* Given task *
Arrange the items between the lines holding "the label 景墙?" and "pyautogui.click(x=702, y=742)", inclusive, as a numbered list, leaving out blank lines.

* Data for locating visible targets *
____________________
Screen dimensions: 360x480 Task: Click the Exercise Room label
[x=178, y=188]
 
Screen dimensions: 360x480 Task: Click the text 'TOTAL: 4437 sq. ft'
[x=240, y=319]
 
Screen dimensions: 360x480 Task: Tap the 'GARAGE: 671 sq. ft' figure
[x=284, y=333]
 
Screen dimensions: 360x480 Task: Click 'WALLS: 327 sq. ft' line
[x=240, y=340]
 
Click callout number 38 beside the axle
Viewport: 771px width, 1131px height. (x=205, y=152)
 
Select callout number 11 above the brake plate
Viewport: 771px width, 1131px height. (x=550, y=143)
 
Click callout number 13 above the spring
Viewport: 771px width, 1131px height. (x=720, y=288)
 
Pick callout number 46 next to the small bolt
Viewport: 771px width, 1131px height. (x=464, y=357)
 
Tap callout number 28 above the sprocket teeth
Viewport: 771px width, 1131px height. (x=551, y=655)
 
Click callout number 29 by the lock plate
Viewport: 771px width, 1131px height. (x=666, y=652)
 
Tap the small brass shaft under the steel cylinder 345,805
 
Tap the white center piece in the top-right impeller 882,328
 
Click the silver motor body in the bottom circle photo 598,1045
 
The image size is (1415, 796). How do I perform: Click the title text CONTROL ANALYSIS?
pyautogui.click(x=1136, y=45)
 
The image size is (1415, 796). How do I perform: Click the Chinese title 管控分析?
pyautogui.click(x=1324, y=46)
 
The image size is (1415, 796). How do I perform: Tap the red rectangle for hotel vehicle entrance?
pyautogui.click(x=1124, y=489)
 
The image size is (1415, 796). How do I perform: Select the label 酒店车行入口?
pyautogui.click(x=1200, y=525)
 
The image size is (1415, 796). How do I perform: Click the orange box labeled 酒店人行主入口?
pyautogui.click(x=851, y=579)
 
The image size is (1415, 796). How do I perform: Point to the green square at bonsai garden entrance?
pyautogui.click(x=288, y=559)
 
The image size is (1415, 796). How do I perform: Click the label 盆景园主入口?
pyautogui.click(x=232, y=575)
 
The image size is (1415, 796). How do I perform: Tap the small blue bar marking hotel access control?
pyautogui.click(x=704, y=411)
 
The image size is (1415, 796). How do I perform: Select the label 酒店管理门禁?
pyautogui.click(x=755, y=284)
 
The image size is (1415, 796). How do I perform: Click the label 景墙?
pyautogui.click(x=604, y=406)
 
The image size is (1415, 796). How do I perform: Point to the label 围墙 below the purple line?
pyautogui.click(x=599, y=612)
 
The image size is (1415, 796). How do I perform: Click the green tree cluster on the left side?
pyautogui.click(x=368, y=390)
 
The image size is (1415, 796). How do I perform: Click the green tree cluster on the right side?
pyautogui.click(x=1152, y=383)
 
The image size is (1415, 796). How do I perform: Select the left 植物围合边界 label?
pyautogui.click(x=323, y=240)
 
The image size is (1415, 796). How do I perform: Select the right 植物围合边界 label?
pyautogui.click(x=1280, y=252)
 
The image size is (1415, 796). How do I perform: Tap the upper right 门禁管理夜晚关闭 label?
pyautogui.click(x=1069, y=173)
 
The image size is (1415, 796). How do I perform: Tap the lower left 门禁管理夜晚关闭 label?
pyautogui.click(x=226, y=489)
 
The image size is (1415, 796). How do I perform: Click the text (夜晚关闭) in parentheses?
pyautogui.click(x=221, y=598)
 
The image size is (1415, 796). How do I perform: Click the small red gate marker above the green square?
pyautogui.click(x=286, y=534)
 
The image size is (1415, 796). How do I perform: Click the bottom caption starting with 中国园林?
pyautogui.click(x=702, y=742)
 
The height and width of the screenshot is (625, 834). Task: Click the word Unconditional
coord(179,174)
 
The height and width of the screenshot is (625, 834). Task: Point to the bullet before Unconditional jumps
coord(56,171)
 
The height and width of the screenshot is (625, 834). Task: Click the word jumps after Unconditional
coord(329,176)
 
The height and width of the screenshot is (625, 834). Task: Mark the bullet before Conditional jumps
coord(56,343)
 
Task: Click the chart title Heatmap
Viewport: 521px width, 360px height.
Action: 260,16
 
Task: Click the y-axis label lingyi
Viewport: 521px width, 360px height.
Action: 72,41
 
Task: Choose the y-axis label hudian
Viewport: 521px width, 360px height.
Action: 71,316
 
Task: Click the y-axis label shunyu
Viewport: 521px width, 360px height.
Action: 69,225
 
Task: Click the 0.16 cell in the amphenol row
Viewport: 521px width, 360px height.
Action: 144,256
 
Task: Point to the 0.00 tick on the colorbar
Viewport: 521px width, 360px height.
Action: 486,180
____________________
* Correct result *
1. The image size is (1415, 796). How do I perform: Click the label 景墙?
2. pyautogui.click(x=604, y=406)
3. The image size is (1415, 796). How do I perform: Point to the label 围墙 below the purple line?
4. pyautogui.click(x=599, y=612)
5. The image size is (1415, 796). How do I perform: Click the green tree cluster on the left side?
6. pyautogui.click(x=368, y=390)
7. The image size is (1415, 796). How do I perform: Click the green tree cluster on the right side?
8. pyautogui.click(x=1152, y=383)
9. The image size is (1415, 796). How do I perform: Select the left 植物围合边界 label?
10. pyautogui.click(x=323, y=240)
11. The image size is (1415, 796). How do I perform: Select the right 植物围合边界 label?
12. pyautogui.click(x=1280, y=252)
13. The image size is (1415, 796). How do I perform: Tap the upper right 门禁管理夜晚关闭 label?
14. pyautogui.click(x=1069, y=173)
15. The image size is (1415, 796). How do I perform: Tap the lower left 门禁管理夜晚关闭 label?
16. pyautogui.click(x=226, y=489)
17. The image size is (1415, 796). How do I perform: Click the text (夜晚关闭) in parentheses?
18. pyautogui.click(x=221, y=598)
19. The image size is (1415, 796). How do I perform: Click the small red gate marker above the green square?
20. pyautogui.click(x=286, y=534)
21. The image size is (1415, 796). How do I perform: Click the bottom caption starting with 中国园林?
22. pyautogui.click(x=702, y=742)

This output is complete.